Despite decades of research and medical advances, treatment options for high-grade serous ovarian cancer – the most aggressive and common form of the illness – remain largely unchanged since the 1950s. However, new research led by Associate Professor James Cronin at Swansea University is aiming to change this with funding from the prestigious Medical Research Council Impact Acceleration Account.
The research team is breaking new ground in the fight against ovarian cancer by targeting a little-explored aspect of tumour biology: cancer metabolism.
High-grade serous ovarian cancer is often diagnosed late and is notoriously resistant to conventional therapies. Although a new generation of drugs is now reaching the market, there remains a crucial gap between their availability and proven effectiveness in clinical practice. One of the central challenges lies in the ability of cancer cells to adapt to treatments. These cells rewire their metabolism, using available nutrients to fuel growth, survive stress, and ultimately resist therapy.
Dr Cronin’s research investigates the unique metabolic pathways that ovarian cancer cells rely on to thrive, especially under treatment pressure. The team has homed in on a particular enzyme responsible for converting amino acids – essential building blocks of proteins and energy – into forms that cancer cells can exploit. Currently, there are no drugs that specifically target this molecule.
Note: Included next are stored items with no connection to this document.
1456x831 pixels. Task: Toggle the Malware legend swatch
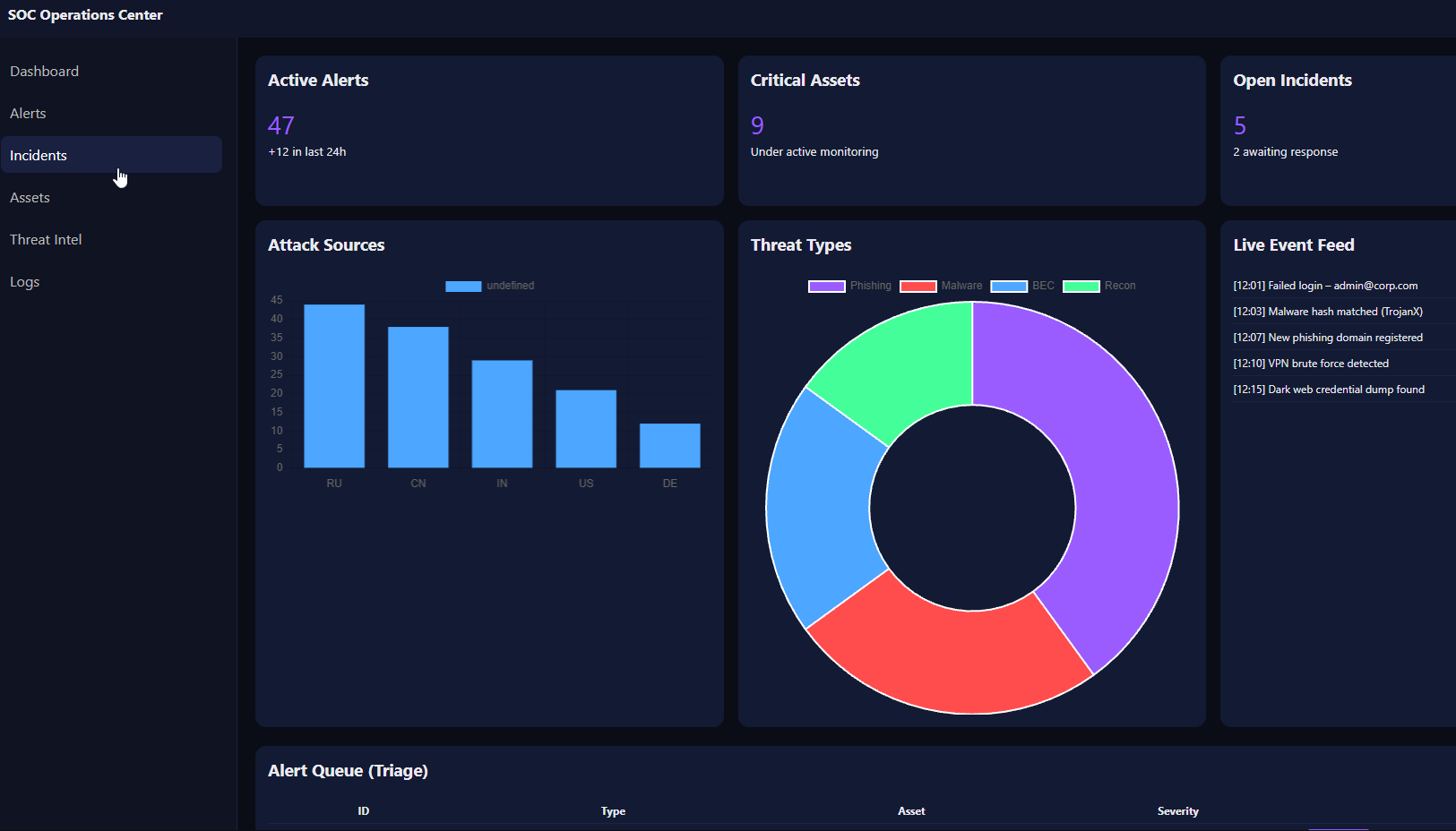[918, 287]
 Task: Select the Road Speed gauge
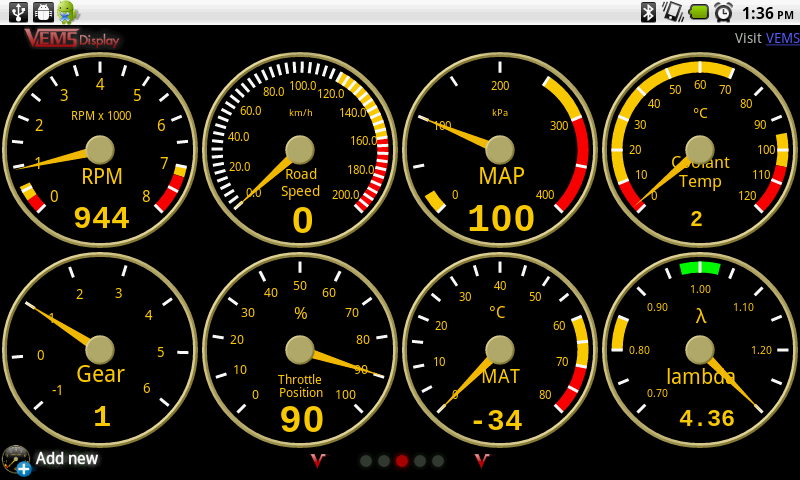tap(300, 150)
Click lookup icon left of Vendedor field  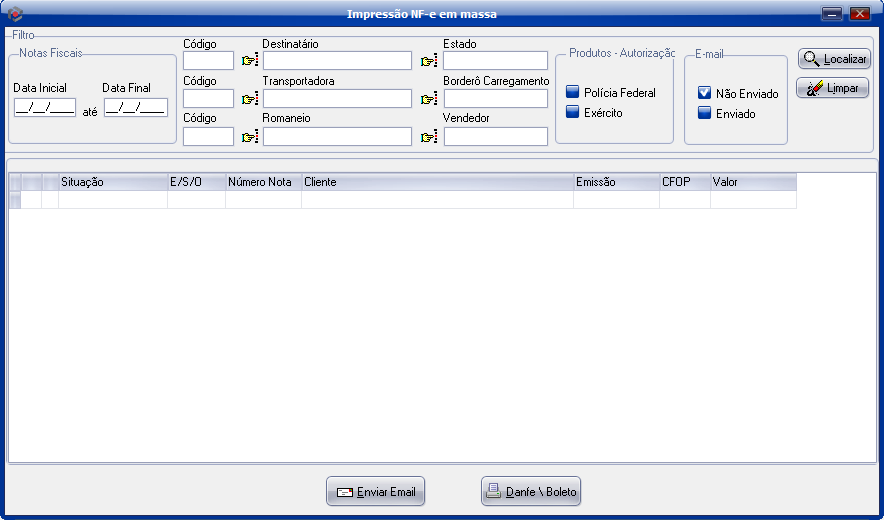[429, 137]
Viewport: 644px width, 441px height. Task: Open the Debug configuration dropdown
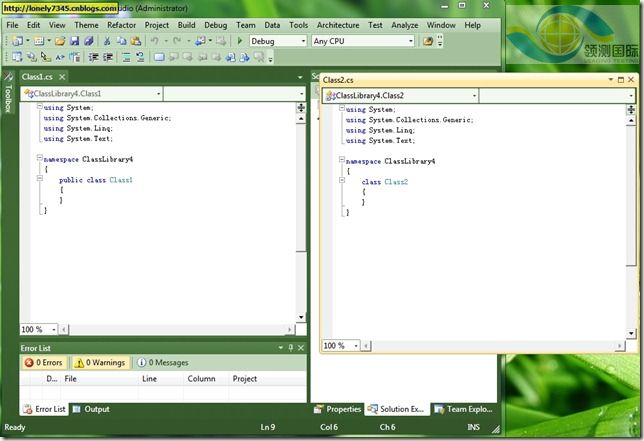(277, 41)
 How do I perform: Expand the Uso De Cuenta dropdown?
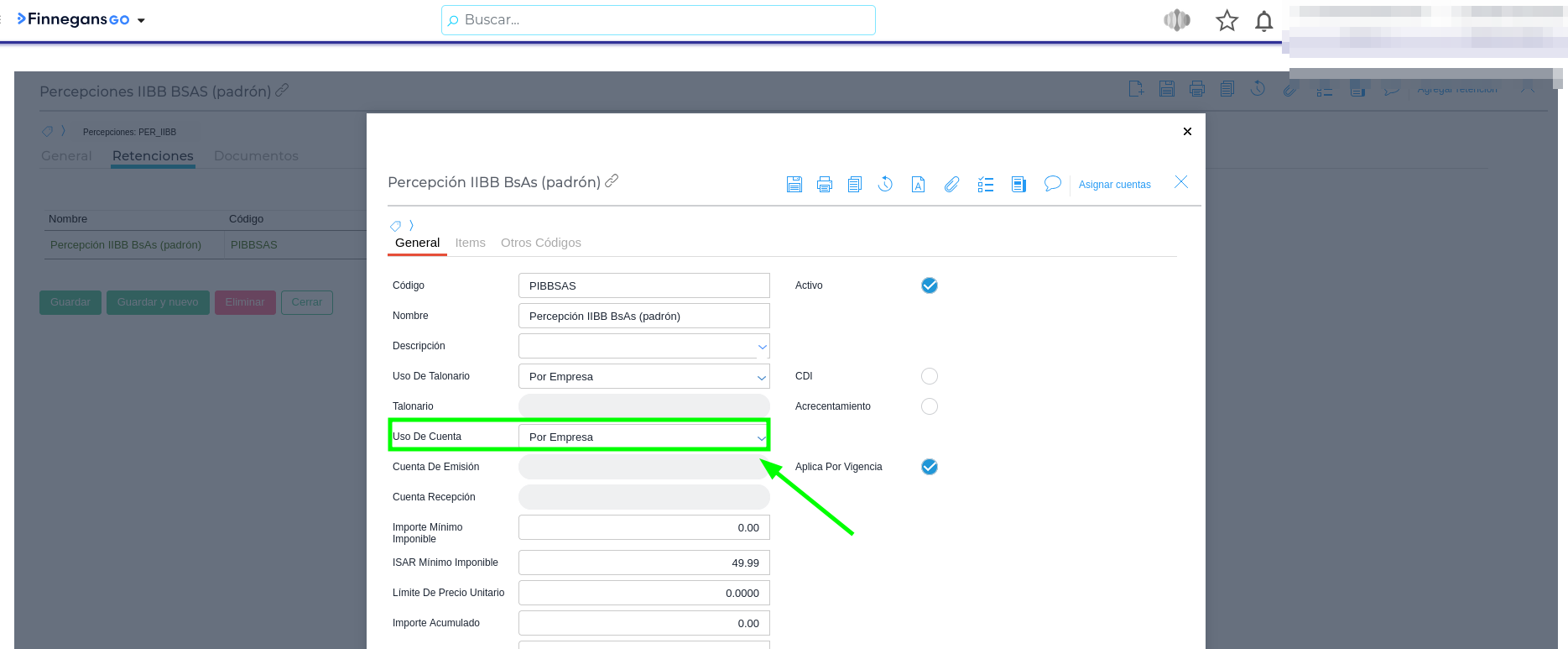[x=760, y=437]
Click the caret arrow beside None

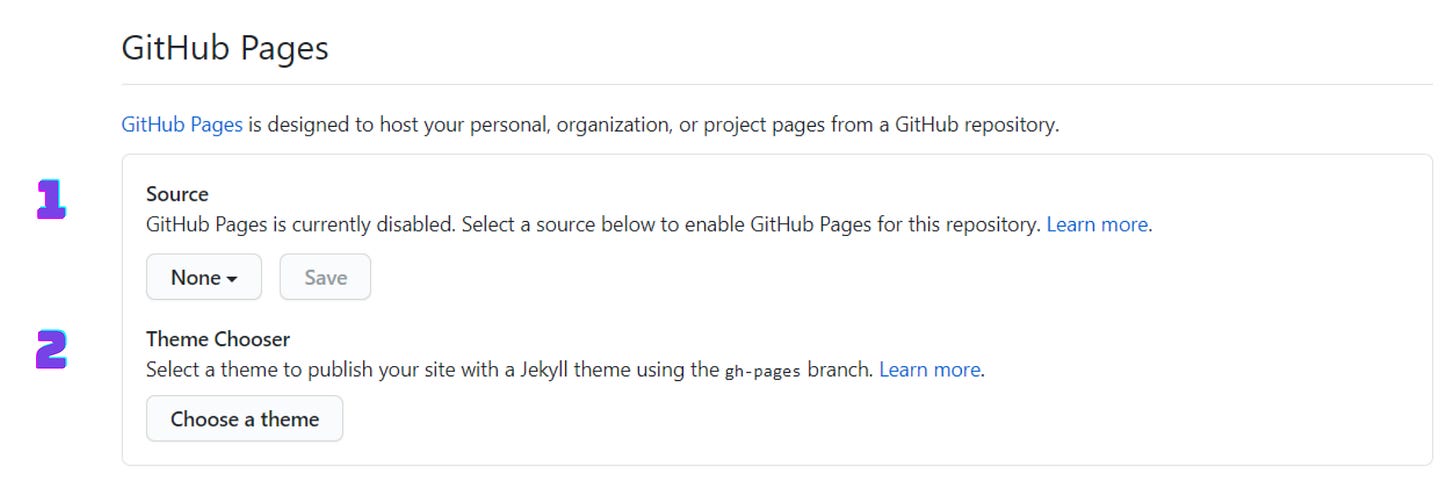click(232, 280)
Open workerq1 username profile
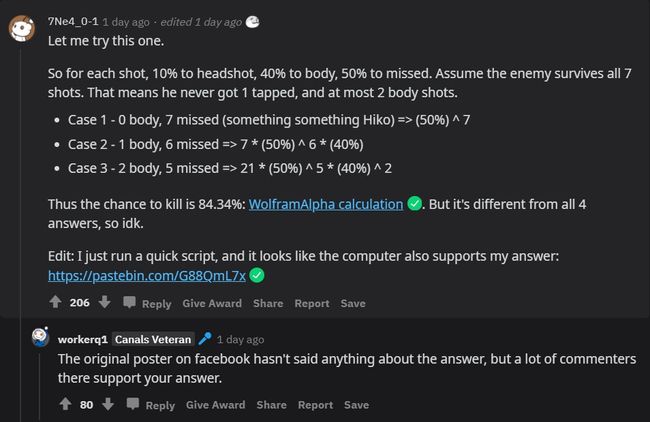Screen dimensions: 650x422 point(82,339)
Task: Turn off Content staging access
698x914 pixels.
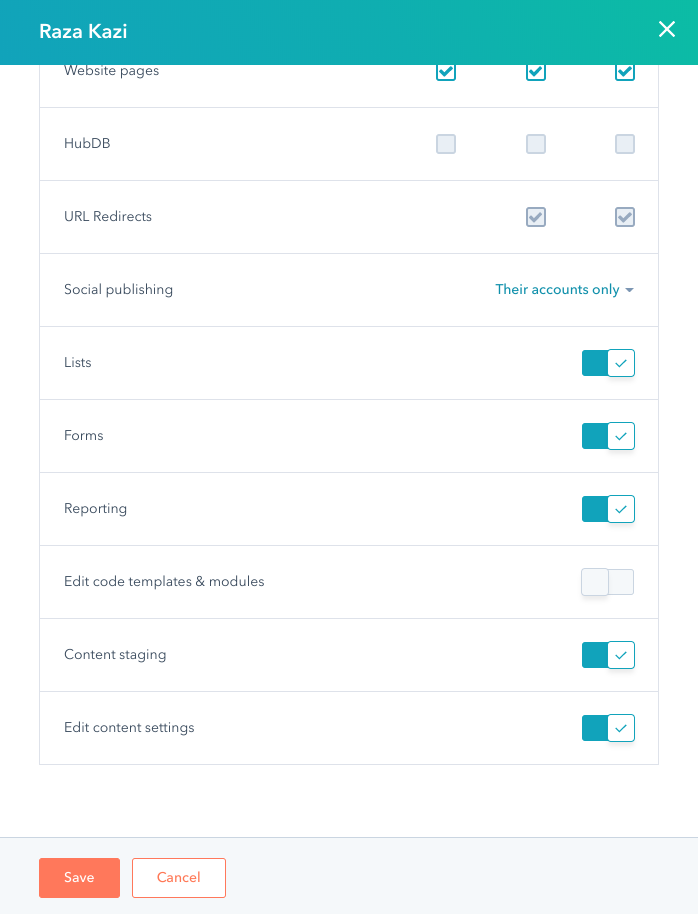Action: click(x=608, y=655)
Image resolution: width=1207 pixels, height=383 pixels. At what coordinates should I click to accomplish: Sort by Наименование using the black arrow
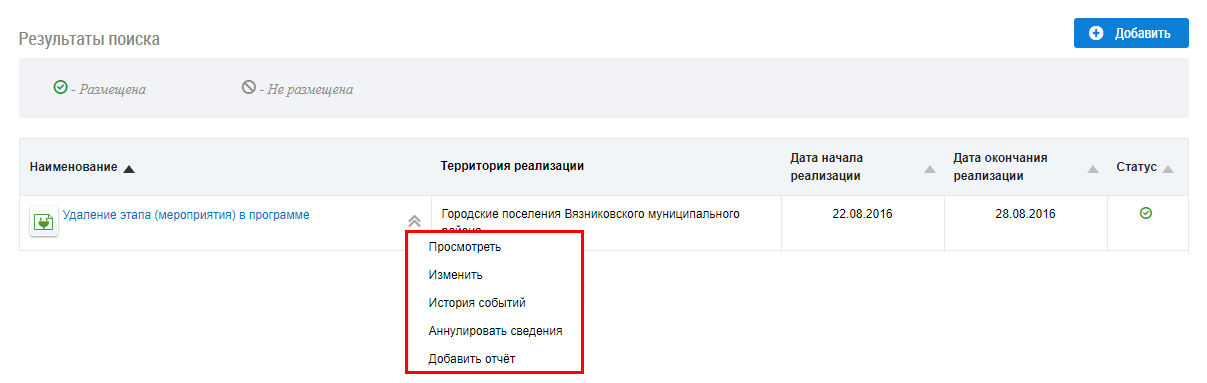(x=129, y=168)
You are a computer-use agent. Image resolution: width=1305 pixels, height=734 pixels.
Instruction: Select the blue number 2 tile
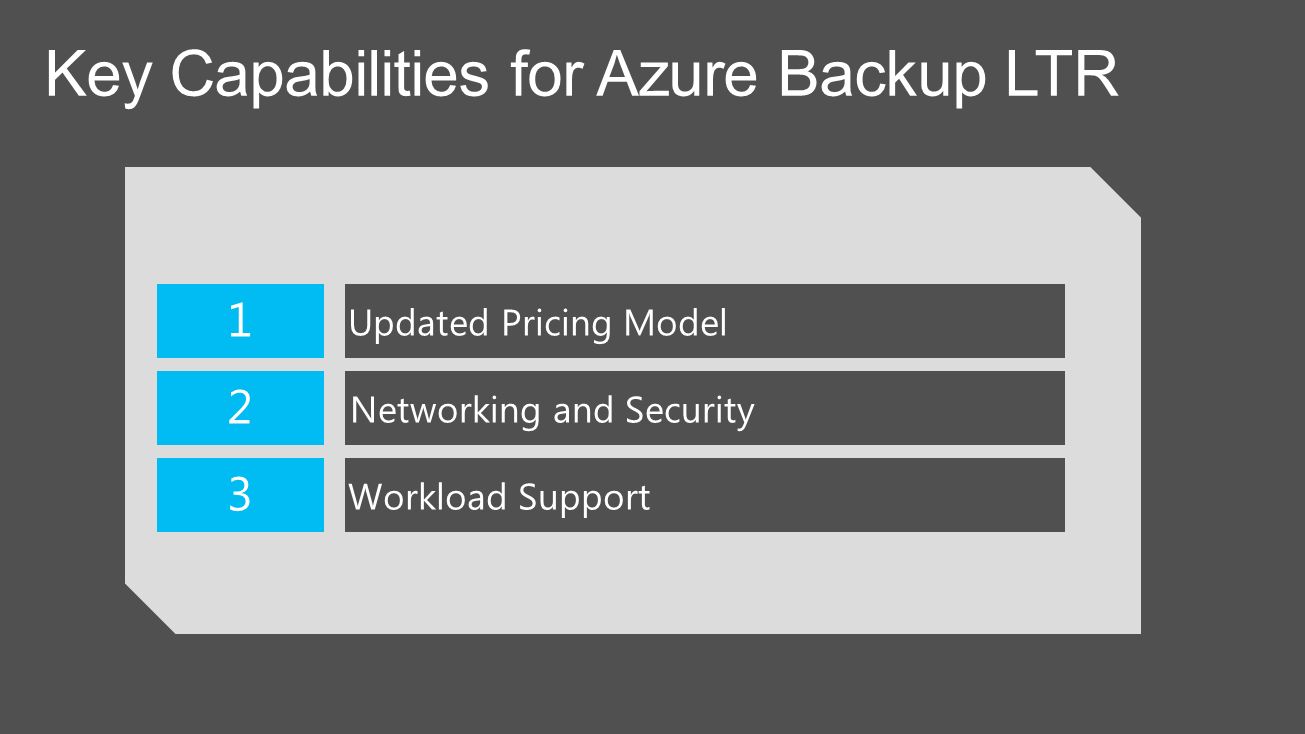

By focusing on this metabolic adaptation, Cronin’s work represents a promising new understanding. Through advanced screening techniques, the research team has identified 70 chemical compounds that interact with the target molecule. Among these, five have already shown significant promise that could form the basis of future drug development. These hits demonstrate potential for selectively impairing the metabolic functions of ovarian cancer cells, opening the door to novel therapies that could work either alone or in combination with existing treatments.
The identification of these compounds marks an exciting early milestone. The next steps will involve refining these leads, testing their safety and efficacy, and eventually moving toward preclinical trials.
This project exemplifies the power of innovation-driven research backed by collaborative efforts.